The bitbloq blocks for this program are this simple:
As you will have seen, the Bluetooth: Send block is only necessary where we connect the text block for our phrase. Load this program onto your board:
Part 2: RECEIVER – Using the Arduino IDE Serial Monitor
Now for part two, configuring the computer to act as a receiver.
If you´re using the ZUM BT-328 board, remember that the interrupter must be “ON” and the commutators must be in the following position:
Use a battery pack, charger or USB cable to connect the board to a power source.
>> Bluetooth configuration on Windows 7:
Using the Start button, search for the Bluetooth setup wizard to guide you through setting up the connection.
The Bluetooth setup wizard may vary from computer to computer, must the steps to follow will be more or less the same:
Once configured and connected, it will ask you to enter the PIN, which will be 1234 by default.
- >> Bluetooth configuration on Linux (Ubuntu):
- Open a Terminal (Alt + F2) and type in gnome-terminal.
- Search for the enable new Bluetooth devices settings by entering the following command.
$ sudo hcitool scan
- Connect your device to the ‘/dev/rfcomm0′ port by typing in the following command and using the address obtained from the previous step:
$ sudo rfcomm bind /dev/rfcomm0 98:D3:31:B2:DB:09
>> Bluetooth configuration on MacOS:
- Select Bluetooth under System preferences.
- Search for your board and click on Connect. If it fails to connect and an error message appears, you will need to pair the Bluetooth device with the computer. To do this click on Options and enter the code “1234” and then click on pair again.
Now we´re connected!! And we will know the number of the port created according to the operating system, for example: ‘COM46′, ‘/dev/rfcomm0′, ‘/dev/tty.bqZUM_BT320-SPPDev’…
Open Arduino IDE, go to Tools and select the board [ArduinoUNO or Arduino BT w/ATmega328] and the port [e.g. COM46
We can now open the Serial Monitor via Tools/Serial Monitor or by clicking on this icon:
Remember to select the correct baud rate for your board, at 19200 or 38400. You will see that the phrase appears every two seconds:
READING THE BLUETOOTH SERIAL PORT
Receiving via Bluetooth:
We will use an example of receiving data through the port that we have opened. This block will verify whether something has been received via Bluetooth:
If we have received something through the port created, we will save it in a local variable called “data”, which we will compare to see if it´s the letter A (upper case!) and if it is, we will switch on the LED on the board, which means on digital pin 13 (so you don´t need to connect the LED module). If any other data is received, we will switch off that LED.

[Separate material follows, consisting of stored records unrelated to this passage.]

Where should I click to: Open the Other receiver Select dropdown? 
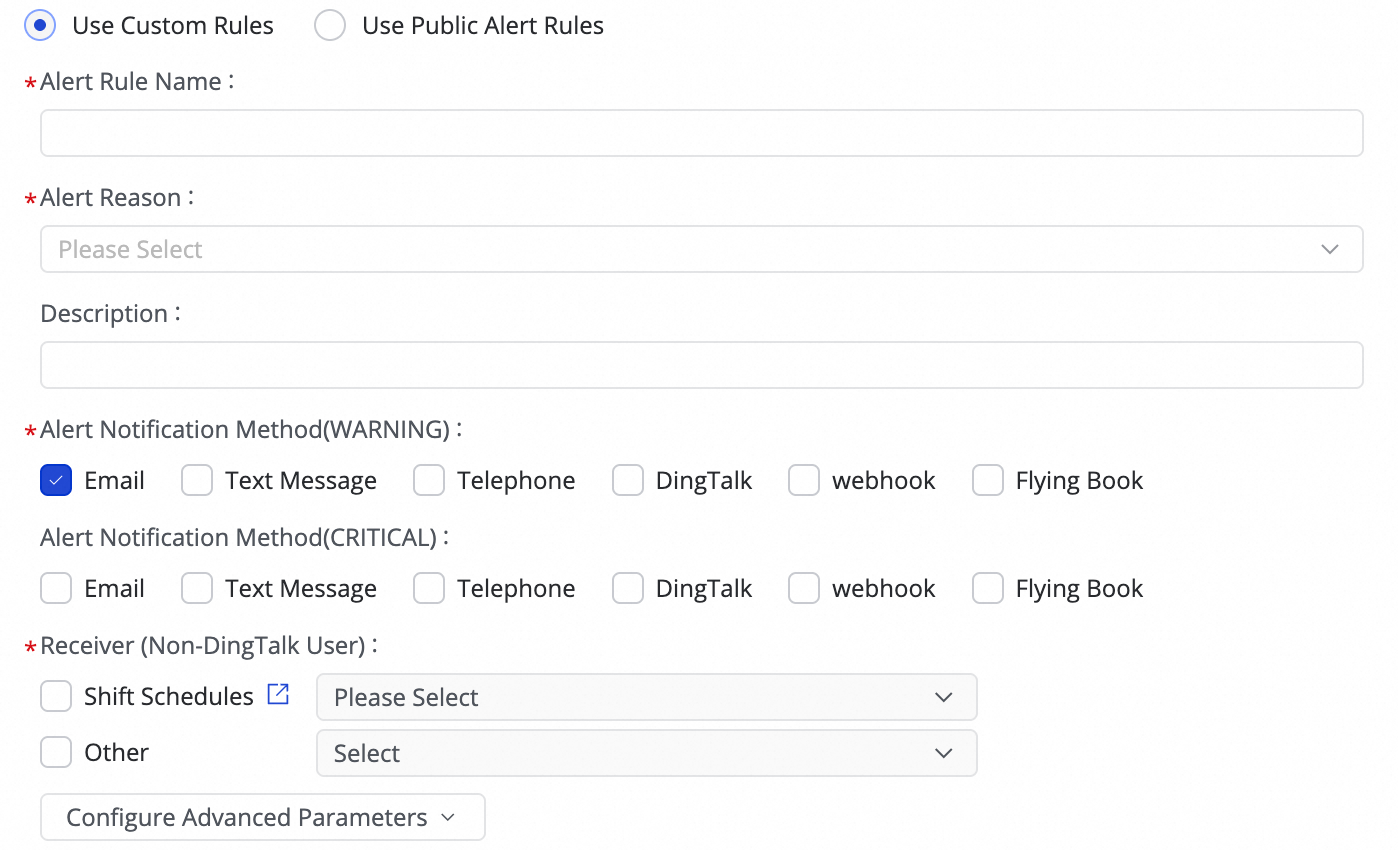(646, 753)
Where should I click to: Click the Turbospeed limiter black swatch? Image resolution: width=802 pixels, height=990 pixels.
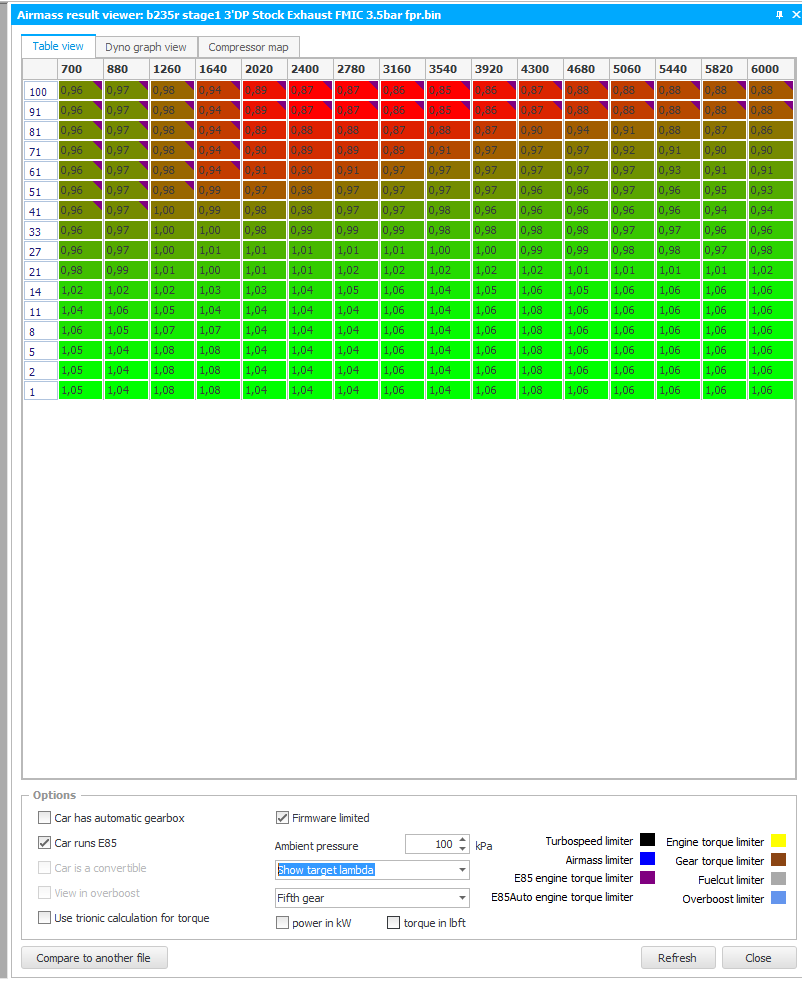coord(647,840)
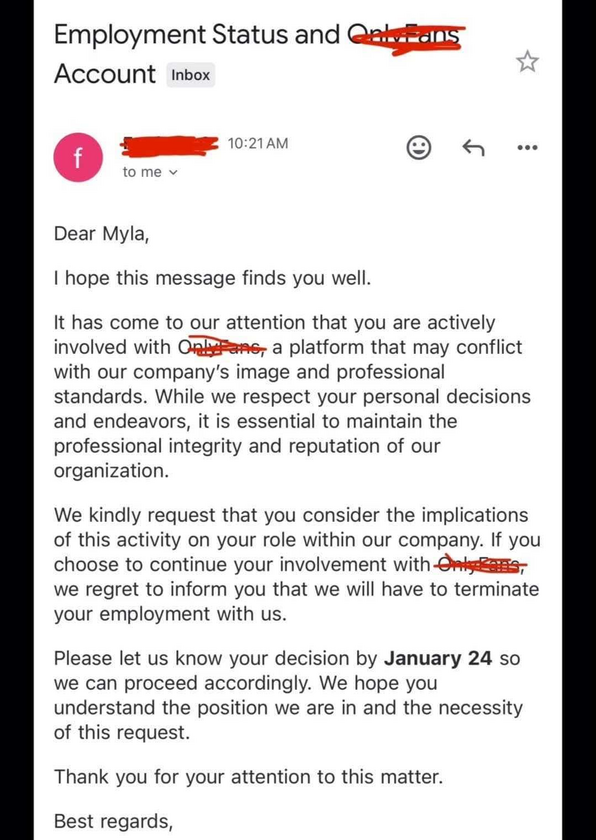The width and height of the screenshot is (596, 840).
Task: Tap 'Thank you for your attention to this matter.'
Action: coord(248,777)
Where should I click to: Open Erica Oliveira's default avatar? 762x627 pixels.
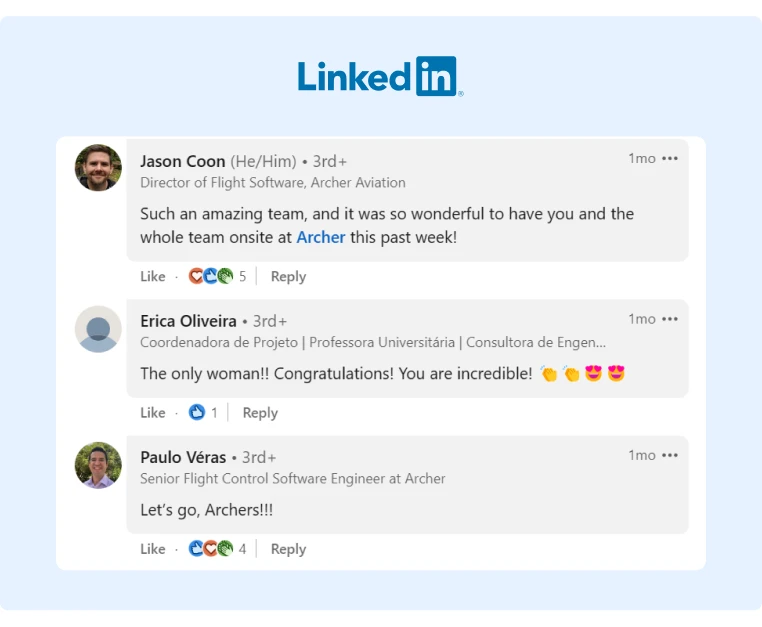98,329
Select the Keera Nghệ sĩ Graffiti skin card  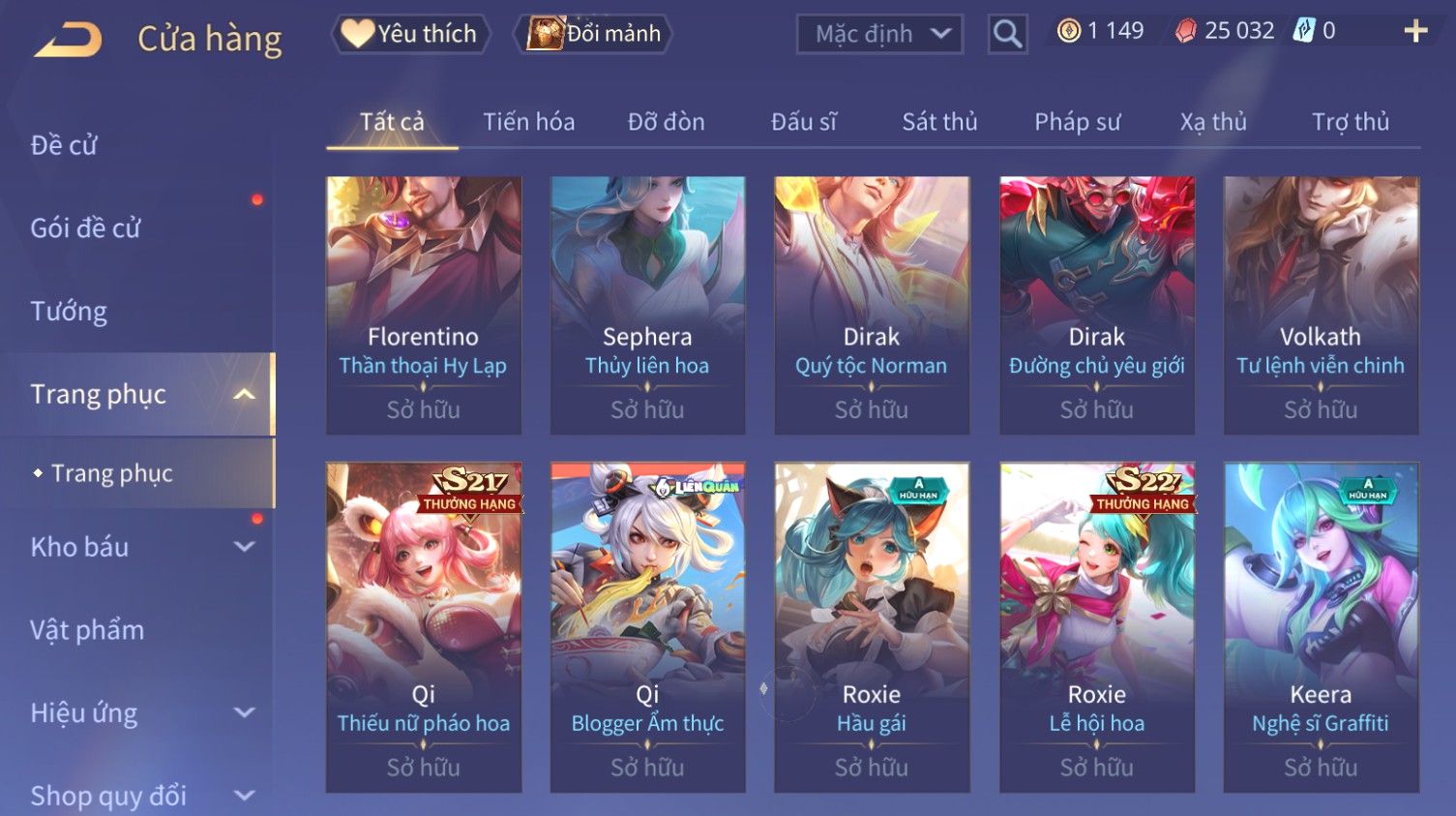pyautogui.click(x=1321, y=627)
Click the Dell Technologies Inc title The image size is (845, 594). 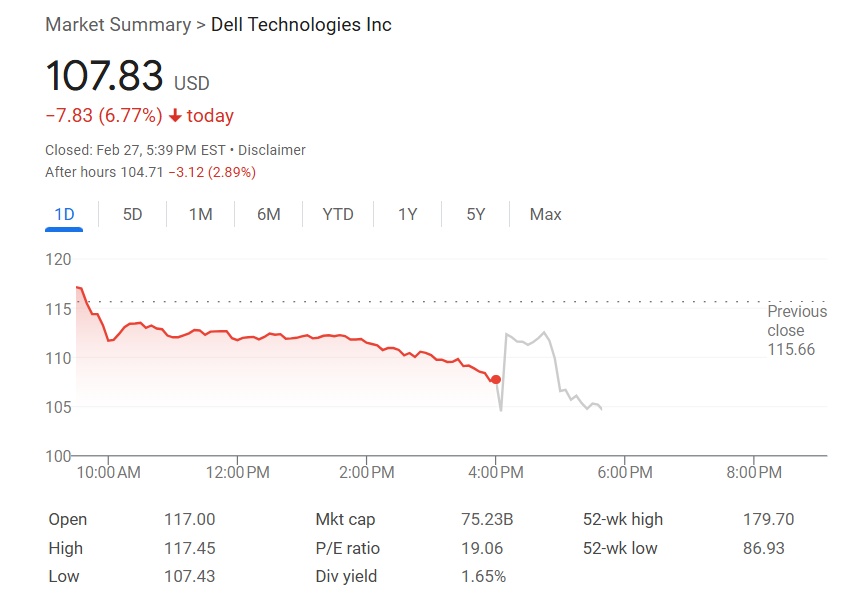(x=301, y=25)
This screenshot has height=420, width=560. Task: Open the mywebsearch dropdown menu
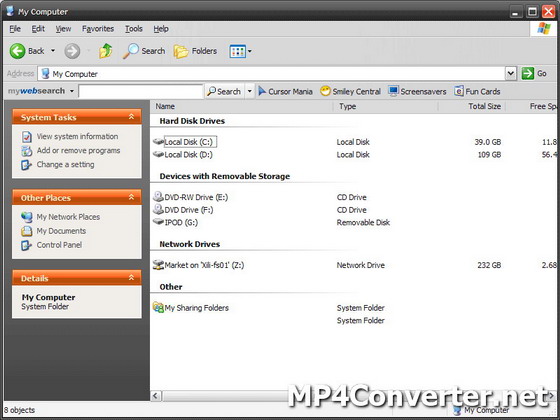pyautogui.click(x=72, y=91)
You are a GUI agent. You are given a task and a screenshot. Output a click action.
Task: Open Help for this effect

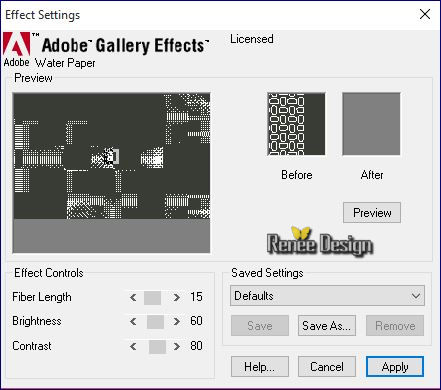pyautogui.click(x=260, y=367)
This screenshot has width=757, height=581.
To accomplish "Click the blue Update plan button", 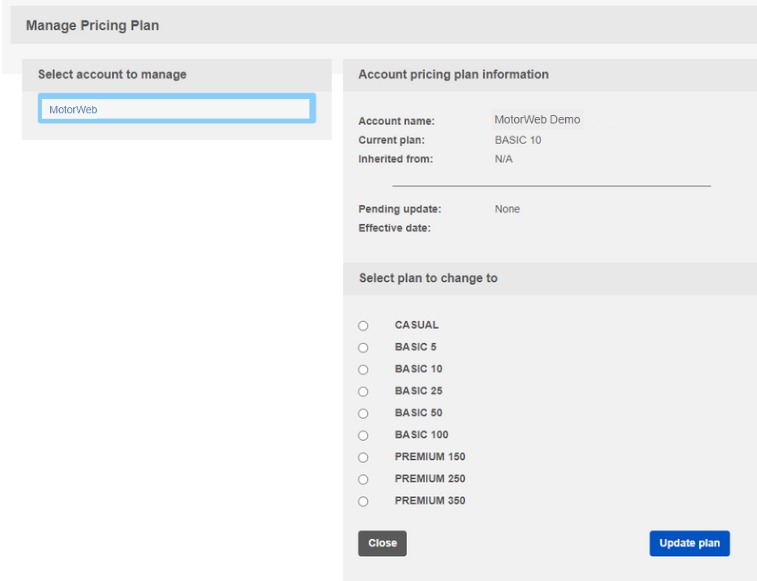I will [689, 543].
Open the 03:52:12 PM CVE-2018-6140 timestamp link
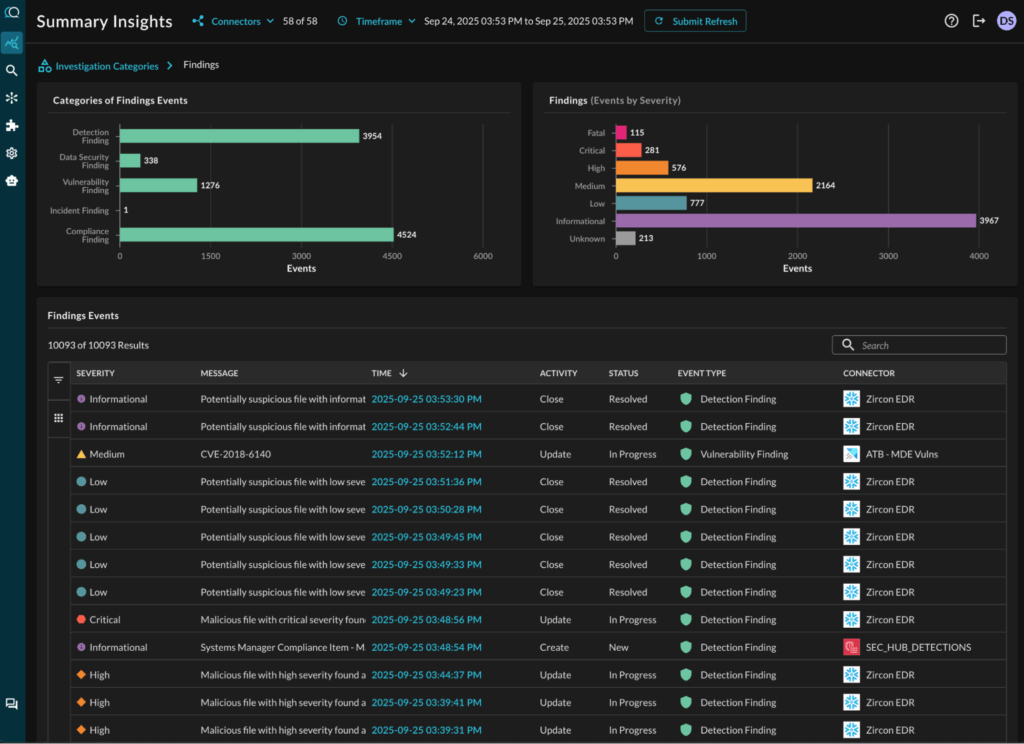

“- But… Have you compared the data with 65?! – ” Of course, dear robonaut, because bitbloq doesn´t have a block for comparing char text variables at the moment, (it´s only possible with strings). Don´t worry if this all sounds like Greek to you, all you need to know in this example is that we are using numbers to identify letters.
Letter A corresponds to decimal number 65 in ASCII code (see table at end of post).
Load this program on your board and open the new Serial Monitor. Type in an upper case A and hit send… Do you see how the small LED lights up? What happens if you send something else?
Now that you´re an expert in bitbloq-Bluetooth communication, you might know that the RoboPad application for Android sends the characters: S,U,D,R,L,C,M… (stop, up, down, right, left, claw, manual) on pressing the control buttons of the PrintBots. I have provided the ASCII table below so you can compare the letters and characters that are sent:
Did you notice that the numbers 0, 1, 2, 3… were also sent as characters and they correspond decimally in ASCII code? The things you can learn in a day… You´ll be reading Matrix code before you know it!